Not surprisingly, administrative costs were highest where hospitals must cope with a multitude of insurers, with varying copayments, rates and regulations. Canada and Scotland—where costs are lowest—have single-payer systems that pay hospitals a lump-sum budget, the way we fund fire stations. And like fire departments, their hospitals don’t collect from each victim of misfortune.
But payment complexity isn’t the only cost driver. Canadian and Scottish hospital administrators don’t have to play financial games that generate profits. Government grants, rather than capital markets or accumulated surpluses, fund new buildings and equipment. Even in Germany and France—which have multi-payer systems—administrative costs remain modest because government grants fund most hospital capital.

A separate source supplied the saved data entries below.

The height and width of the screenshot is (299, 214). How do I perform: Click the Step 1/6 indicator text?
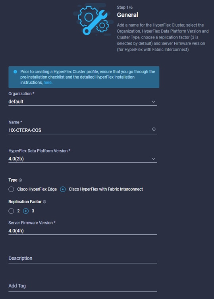[125, 8]
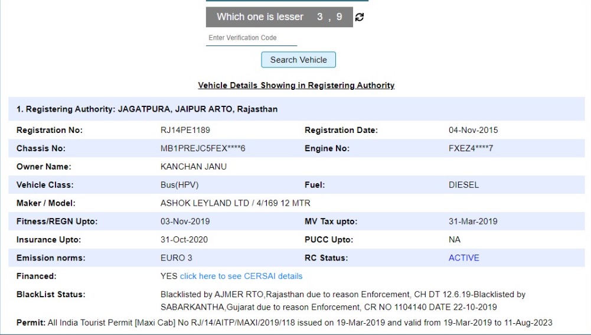Click the captcha refresh icon
Viewport: 591px width, 335px height.
[359, 17]
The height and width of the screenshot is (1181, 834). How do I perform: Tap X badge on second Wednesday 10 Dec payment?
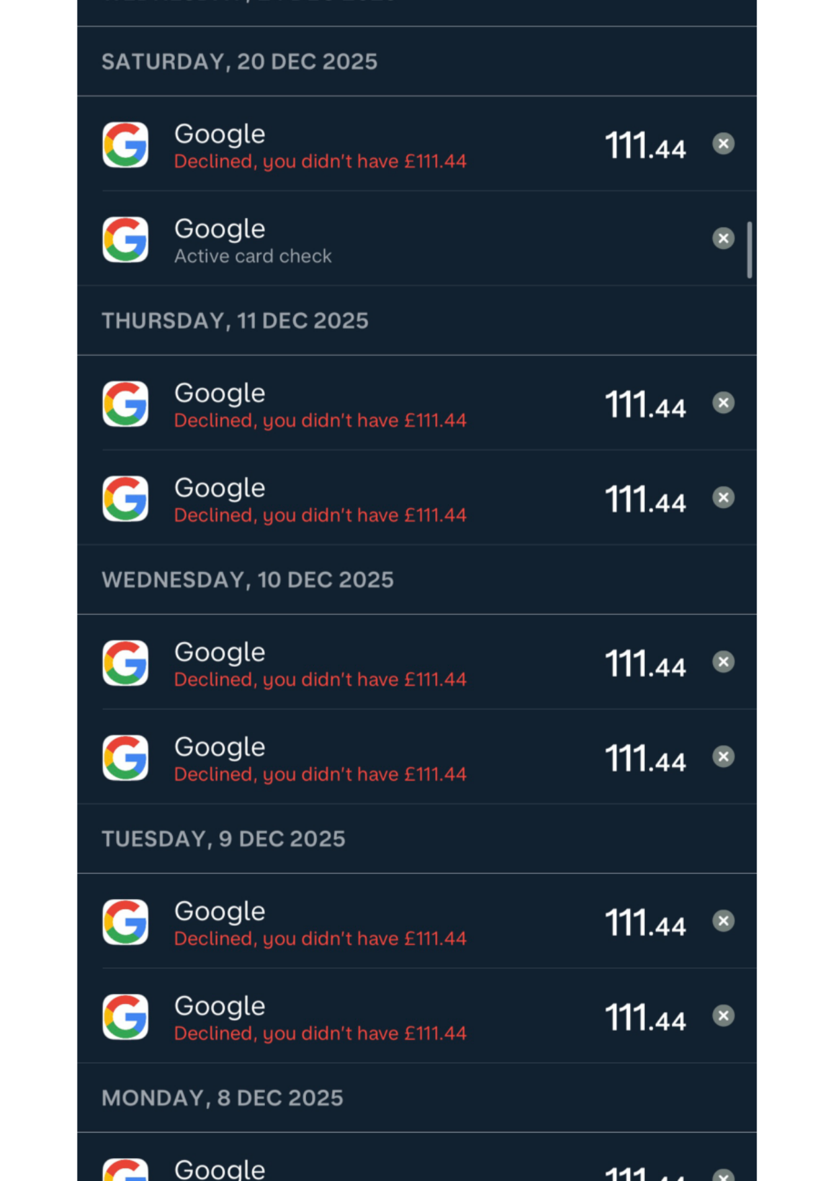723,756
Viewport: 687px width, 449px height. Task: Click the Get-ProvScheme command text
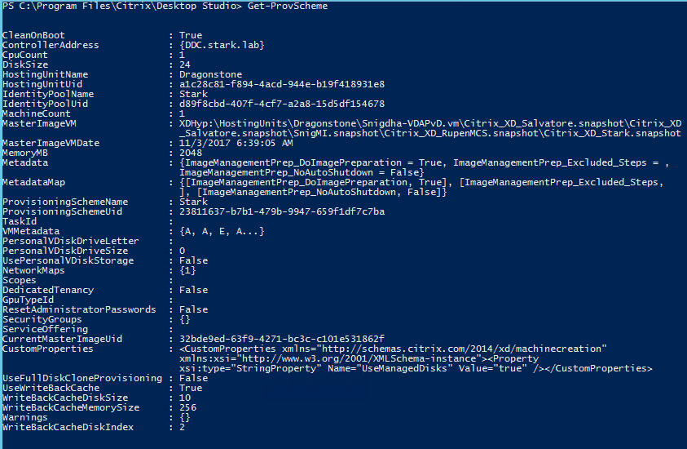tap(288, 7)
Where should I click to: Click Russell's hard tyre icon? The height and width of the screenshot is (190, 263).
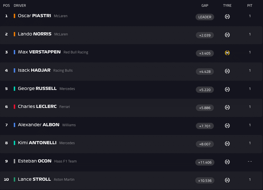pos(227,89)
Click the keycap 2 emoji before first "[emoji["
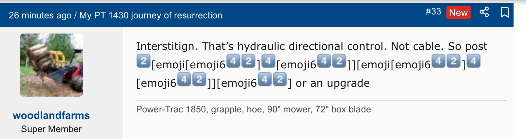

In contrast, as England has forced hospitals to seek profits in an increasingly market-oriented system, administrative costs have soared. And administrative costs in the Netherlands, which is implementing radical market-based reforms, are second only to ours.
Our findings challenge conventional wisdom that market discipline leads to hospital efficiency. Within the U.S., for-profit hospitals spend less than not-for-profits on clinical personnel like nurses, yet have higher total and administrative costs. Internationally, hospital efficiency is best in nations shunning market forces.
Accountable care organizations that force hospitals to behave like insurance companies won’t streamline administration. But a single-payer reform could realize vast savings on administration and redirect them to improved coverage and care.
Dr. Steffie Woolhandler is a co-founder of Physicians for a National Health Program and a professor at the City University of New York’s School of Public Health at Hunter College.